## The task
Which lines in the records below mention the word "will"? Copy each one out.

(Saved entries)
-------------------------

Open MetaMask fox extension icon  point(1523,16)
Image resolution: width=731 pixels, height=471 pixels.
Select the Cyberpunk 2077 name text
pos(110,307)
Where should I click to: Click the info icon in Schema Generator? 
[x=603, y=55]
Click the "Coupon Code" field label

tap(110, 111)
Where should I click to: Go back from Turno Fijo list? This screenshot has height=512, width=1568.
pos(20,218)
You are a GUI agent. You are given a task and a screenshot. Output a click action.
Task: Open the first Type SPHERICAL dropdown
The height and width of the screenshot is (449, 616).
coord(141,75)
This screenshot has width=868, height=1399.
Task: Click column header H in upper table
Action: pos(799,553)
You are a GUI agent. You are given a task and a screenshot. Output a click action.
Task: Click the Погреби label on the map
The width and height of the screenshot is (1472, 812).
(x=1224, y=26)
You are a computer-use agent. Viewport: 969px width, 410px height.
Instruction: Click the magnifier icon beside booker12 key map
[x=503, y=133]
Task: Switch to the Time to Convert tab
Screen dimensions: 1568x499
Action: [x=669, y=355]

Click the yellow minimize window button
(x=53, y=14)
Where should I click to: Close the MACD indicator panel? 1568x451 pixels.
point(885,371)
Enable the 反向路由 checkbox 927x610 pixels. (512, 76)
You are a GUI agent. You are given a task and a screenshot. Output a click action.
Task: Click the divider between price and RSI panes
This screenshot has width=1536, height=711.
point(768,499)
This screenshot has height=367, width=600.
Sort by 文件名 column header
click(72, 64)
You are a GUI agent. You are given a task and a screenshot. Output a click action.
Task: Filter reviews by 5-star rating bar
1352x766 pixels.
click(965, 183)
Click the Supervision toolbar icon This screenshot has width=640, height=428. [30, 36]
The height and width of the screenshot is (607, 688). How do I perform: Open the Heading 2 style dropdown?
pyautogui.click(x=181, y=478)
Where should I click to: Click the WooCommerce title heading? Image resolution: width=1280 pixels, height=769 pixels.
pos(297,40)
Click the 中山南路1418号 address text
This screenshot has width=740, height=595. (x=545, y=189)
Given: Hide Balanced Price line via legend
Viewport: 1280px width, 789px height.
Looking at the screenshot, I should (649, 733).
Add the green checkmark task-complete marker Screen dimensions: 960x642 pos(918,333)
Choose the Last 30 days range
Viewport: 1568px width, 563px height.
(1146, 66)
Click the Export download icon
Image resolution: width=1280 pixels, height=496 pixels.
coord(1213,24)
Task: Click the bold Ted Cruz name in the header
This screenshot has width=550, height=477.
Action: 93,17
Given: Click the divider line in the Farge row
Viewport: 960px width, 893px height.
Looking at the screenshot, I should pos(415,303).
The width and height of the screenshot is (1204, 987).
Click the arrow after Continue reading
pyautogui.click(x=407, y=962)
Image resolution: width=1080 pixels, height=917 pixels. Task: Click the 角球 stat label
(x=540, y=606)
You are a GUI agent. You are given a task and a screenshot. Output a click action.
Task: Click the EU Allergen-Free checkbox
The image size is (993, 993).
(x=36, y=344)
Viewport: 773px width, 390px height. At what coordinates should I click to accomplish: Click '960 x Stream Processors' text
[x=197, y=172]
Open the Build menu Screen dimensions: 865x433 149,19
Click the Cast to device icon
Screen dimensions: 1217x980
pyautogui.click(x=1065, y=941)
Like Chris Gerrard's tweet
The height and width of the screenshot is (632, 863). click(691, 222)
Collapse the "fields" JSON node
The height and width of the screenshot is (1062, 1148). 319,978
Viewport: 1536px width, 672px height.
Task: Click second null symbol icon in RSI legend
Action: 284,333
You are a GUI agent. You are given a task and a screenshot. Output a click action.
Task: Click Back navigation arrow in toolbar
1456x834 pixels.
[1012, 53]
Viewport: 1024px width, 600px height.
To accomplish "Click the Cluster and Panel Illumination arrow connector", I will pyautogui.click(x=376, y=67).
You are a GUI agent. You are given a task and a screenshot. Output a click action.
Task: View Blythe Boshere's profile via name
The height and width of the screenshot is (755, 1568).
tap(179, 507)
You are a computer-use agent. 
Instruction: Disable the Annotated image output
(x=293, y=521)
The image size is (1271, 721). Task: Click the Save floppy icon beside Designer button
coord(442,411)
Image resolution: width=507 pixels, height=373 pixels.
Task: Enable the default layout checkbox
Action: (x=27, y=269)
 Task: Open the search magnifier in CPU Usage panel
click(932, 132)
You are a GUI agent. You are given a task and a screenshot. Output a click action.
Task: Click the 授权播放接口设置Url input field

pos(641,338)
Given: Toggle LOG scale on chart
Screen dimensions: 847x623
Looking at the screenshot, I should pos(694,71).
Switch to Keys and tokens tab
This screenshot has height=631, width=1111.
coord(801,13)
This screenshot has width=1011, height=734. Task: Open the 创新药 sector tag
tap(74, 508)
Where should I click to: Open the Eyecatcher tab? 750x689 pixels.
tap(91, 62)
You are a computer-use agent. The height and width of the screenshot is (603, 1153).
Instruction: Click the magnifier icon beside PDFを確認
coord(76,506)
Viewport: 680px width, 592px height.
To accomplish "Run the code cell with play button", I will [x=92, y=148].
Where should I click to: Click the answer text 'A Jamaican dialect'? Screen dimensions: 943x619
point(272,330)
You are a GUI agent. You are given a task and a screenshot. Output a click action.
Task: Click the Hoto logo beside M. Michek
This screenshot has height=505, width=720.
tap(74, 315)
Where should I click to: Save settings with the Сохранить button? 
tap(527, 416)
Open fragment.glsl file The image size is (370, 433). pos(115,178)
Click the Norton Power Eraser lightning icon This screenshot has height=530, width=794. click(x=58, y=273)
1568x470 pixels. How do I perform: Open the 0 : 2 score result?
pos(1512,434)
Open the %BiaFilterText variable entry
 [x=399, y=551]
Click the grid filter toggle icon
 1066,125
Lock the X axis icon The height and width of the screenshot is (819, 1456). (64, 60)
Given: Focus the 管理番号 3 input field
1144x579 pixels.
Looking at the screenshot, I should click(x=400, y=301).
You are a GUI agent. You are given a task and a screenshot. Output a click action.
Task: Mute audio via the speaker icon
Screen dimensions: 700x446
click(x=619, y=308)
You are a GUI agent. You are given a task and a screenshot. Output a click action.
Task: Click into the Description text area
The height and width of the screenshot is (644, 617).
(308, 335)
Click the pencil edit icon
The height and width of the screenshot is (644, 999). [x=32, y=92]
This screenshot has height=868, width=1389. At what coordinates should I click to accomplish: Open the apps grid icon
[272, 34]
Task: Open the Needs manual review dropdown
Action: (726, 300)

-------------------------

## Response to this task
To accomplish "Click the Cluster and Panel Illumination arrow connector", I will pyautogui.click(x=376, y=67).
To accomplish "Run the code cell with play button", I will [x=92, y=148].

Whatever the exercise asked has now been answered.